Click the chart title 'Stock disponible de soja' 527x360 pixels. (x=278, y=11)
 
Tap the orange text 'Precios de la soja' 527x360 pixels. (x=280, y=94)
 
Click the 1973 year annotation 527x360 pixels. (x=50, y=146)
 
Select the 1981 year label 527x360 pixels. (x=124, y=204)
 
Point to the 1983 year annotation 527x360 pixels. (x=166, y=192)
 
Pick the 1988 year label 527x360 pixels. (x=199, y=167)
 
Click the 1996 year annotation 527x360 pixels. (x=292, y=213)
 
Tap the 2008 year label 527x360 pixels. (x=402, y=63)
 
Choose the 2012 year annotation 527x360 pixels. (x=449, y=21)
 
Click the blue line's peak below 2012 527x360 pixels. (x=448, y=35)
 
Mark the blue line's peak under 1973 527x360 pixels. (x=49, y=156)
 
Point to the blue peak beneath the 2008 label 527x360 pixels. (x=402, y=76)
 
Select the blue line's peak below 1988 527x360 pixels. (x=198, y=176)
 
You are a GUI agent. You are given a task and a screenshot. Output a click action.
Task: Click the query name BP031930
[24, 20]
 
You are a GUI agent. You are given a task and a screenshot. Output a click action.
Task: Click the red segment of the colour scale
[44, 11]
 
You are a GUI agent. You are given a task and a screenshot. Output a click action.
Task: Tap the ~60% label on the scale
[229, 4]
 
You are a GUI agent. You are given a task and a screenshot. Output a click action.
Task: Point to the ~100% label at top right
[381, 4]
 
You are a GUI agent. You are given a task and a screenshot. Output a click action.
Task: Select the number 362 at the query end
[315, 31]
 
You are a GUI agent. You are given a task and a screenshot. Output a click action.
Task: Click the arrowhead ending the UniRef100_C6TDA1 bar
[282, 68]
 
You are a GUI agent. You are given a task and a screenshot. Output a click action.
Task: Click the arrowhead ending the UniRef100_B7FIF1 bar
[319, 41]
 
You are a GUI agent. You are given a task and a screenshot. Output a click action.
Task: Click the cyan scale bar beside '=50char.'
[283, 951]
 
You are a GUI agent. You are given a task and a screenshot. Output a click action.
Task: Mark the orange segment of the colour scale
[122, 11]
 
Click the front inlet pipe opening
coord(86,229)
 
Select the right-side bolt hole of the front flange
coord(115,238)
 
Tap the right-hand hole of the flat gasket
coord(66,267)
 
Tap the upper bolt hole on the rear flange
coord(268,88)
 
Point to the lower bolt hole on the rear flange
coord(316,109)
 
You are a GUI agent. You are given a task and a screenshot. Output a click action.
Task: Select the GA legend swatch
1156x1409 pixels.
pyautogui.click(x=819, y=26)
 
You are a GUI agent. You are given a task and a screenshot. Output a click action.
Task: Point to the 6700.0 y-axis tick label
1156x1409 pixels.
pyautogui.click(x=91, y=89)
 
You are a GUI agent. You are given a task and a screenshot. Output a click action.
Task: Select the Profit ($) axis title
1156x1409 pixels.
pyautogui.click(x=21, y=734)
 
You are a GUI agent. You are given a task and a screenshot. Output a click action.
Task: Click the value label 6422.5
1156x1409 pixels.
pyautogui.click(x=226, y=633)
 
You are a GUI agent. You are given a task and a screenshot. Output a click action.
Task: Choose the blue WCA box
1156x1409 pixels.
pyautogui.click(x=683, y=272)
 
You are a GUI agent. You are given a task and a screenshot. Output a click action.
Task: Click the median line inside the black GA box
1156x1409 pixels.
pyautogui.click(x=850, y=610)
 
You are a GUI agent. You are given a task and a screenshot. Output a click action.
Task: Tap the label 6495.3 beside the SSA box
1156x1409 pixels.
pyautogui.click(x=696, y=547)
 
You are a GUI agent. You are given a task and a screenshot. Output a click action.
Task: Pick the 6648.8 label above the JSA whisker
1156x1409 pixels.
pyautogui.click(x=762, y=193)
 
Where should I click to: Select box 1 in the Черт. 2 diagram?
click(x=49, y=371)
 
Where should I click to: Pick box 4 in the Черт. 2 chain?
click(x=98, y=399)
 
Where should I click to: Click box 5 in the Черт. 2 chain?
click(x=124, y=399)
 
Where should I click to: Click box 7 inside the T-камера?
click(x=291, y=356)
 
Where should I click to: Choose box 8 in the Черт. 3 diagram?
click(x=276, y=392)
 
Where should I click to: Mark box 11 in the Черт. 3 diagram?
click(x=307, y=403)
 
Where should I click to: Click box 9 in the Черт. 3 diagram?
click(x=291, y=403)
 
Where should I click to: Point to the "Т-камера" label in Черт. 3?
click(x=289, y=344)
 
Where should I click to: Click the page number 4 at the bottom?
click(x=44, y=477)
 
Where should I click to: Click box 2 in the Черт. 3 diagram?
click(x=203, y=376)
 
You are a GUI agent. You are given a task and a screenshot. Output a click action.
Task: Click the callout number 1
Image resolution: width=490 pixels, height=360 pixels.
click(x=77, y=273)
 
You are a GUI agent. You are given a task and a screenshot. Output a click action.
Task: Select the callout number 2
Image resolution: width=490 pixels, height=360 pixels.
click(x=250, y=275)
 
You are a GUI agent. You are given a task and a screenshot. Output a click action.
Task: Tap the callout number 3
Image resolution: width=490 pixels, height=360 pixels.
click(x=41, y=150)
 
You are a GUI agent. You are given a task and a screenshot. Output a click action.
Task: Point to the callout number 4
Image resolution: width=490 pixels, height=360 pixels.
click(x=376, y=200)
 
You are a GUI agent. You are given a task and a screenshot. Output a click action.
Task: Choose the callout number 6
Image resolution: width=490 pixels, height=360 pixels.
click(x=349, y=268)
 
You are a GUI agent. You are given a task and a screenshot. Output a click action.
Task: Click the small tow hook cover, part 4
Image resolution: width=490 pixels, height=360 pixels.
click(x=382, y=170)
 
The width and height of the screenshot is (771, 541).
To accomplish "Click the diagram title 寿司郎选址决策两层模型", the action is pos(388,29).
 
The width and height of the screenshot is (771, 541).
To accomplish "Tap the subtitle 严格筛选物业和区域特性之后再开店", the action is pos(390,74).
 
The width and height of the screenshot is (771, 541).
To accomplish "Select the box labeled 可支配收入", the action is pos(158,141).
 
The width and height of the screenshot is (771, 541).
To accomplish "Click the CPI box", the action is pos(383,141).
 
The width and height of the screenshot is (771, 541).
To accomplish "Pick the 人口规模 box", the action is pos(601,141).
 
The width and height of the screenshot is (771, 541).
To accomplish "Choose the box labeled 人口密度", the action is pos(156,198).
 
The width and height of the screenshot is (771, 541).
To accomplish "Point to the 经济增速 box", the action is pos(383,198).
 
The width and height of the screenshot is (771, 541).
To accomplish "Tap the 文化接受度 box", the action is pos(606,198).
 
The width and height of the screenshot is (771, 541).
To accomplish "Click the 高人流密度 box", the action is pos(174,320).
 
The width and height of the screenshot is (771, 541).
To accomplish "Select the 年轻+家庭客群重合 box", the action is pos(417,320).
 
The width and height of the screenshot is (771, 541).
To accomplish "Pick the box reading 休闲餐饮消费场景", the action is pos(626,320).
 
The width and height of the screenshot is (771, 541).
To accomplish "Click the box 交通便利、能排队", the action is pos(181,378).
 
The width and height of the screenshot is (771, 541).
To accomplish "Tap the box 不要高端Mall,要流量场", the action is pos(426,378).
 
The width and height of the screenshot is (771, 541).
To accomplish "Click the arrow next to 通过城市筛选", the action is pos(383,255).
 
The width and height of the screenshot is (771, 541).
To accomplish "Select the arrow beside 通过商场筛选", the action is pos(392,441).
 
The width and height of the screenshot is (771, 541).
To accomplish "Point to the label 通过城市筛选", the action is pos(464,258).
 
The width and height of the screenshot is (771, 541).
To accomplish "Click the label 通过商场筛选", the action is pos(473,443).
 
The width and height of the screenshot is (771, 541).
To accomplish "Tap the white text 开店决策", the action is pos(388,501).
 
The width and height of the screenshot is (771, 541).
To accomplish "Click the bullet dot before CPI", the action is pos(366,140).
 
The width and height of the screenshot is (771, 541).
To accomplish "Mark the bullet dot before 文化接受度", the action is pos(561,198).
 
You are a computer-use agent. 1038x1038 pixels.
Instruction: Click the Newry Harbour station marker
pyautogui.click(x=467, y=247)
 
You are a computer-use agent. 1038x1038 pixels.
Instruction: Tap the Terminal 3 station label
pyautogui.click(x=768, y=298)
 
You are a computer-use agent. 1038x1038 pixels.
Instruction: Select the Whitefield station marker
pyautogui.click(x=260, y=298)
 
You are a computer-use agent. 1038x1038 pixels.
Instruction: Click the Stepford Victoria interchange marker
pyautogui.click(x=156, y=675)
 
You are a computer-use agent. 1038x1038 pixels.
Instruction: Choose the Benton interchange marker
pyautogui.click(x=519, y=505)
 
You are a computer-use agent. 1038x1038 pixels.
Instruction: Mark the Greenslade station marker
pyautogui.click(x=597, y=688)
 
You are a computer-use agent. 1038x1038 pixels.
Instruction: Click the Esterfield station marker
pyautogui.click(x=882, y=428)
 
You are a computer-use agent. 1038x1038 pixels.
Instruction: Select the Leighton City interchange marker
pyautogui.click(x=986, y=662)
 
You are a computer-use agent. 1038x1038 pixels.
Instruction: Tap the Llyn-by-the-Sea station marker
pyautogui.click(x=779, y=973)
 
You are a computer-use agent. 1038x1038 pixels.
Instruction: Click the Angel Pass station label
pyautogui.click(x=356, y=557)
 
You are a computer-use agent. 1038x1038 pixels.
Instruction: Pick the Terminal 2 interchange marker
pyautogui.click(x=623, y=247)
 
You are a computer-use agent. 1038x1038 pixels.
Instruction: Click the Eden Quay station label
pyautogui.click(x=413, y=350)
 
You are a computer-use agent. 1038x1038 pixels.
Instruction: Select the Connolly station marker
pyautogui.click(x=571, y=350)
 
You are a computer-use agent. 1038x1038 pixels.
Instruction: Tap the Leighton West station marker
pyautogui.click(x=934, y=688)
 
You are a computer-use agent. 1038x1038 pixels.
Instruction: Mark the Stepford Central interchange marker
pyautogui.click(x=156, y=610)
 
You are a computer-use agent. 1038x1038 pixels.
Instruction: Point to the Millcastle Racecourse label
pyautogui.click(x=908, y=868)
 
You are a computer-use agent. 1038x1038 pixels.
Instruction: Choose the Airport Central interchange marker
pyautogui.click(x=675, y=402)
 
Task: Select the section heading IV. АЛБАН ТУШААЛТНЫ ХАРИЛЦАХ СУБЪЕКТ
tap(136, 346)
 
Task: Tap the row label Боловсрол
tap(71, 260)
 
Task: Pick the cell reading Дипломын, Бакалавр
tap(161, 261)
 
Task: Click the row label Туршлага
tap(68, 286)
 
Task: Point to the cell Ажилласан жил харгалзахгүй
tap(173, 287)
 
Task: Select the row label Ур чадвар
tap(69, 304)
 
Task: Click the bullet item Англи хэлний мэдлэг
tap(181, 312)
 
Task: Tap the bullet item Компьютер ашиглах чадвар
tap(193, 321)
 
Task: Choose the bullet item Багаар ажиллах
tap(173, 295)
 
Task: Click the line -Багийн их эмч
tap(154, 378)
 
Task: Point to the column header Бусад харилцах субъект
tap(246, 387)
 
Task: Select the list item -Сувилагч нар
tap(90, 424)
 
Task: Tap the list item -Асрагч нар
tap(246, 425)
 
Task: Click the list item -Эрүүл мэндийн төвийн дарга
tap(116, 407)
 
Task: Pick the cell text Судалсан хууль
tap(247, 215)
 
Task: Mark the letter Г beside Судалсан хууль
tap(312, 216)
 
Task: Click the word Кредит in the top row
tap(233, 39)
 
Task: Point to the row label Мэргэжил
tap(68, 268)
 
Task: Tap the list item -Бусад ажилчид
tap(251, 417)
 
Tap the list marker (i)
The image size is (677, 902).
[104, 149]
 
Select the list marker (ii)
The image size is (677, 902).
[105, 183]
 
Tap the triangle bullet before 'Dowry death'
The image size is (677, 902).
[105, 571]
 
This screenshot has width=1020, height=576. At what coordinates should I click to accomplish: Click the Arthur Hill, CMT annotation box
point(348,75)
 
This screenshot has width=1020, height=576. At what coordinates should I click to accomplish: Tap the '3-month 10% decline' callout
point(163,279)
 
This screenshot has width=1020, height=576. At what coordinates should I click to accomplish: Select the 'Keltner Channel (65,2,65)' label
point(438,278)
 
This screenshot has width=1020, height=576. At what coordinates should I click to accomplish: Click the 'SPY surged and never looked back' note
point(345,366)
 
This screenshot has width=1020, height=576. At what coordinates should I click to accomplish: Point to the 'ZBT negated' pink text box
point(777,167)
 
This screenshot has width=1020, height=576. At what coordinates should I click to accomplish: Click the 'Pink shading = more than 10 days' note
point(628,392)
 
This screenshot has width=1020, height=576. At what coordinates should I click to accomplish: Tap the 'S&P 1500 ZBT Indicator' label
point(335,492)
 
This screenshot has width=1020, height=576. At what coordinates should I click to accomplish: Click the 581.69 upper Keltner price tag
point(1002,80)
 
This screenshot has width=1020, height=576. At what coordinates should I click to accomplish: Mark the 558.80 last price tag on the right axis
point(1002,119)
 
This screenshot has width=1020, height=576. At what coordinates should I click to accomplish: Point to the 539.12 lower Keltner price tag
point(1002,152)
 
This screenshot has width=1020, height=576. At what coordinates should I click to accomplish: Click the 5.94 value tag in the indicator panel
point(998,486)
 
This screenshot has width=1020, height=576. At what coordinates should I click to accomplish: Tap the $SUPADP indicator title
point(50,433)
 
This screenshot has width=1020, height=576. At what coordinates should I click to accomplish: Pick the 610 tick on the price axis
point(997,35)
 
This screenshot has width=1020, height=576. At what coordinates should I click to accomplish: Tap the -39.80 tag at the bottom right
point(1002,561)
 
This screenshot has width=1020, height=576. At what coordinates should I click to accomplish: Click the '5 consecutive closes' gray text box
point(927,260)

· · · · · · ·

In the rows that begin with the line containing "10 days' note" and run through the final row, switch every "price tag" to "price label" and reproduce those rows with nothing else changed.

Output for this exercise
This screenshot has width=1020, height=576. At what coordinates should I click to accomplish: Click the 'Pink shading = more than 10 days' note
point(628,392)
 
This screenshot has width=1020, height=576. At what coordinates should I click to accomplish: Tap the 'S&P 1500 ZBT Indicator' label
point(335,492)
 
This screenshot has width=1020, height=576. At what coordinates should I click to accomplish: Click the 581.69 upper Keltner price label
point(1002,80)
 
This screenshot has width=1020, height=576. At what coordinates should I click to accomplish: Mark the 558.80 last price label on the right axis
point(1002,119)
 
This screenshot has width=1020, height=576. At what coordinates should I click to accomplish: Point to the 539.12 lower Keltner price label
point(1002,152)
 
This screenshot has width=1020, height=576. At what coordinates should I click to accomplish: Click the 5.94 value tag in the indicator panel
point(998,486)
 
This screenshot has width=1020, height=576. At what coordinates should I click to accomplish: Tap the $SUPADP indicator title
point(50,433)
 
This screenshot has width=1020, height=576. At what coordinates should I click to accomplish: Pick the 610 tick on the price axis
point(997,35)
 
This screenshot has width=1020, height=576. At what coordinates should I click to accomplish: Tap the -39.80 tag at the bottom right
point(1002,561)
 
This screenshot has width=1020, height=576. At what coordinates should I click to accomplish: Click the '5 consecutive closes' gray text box
point(927,260)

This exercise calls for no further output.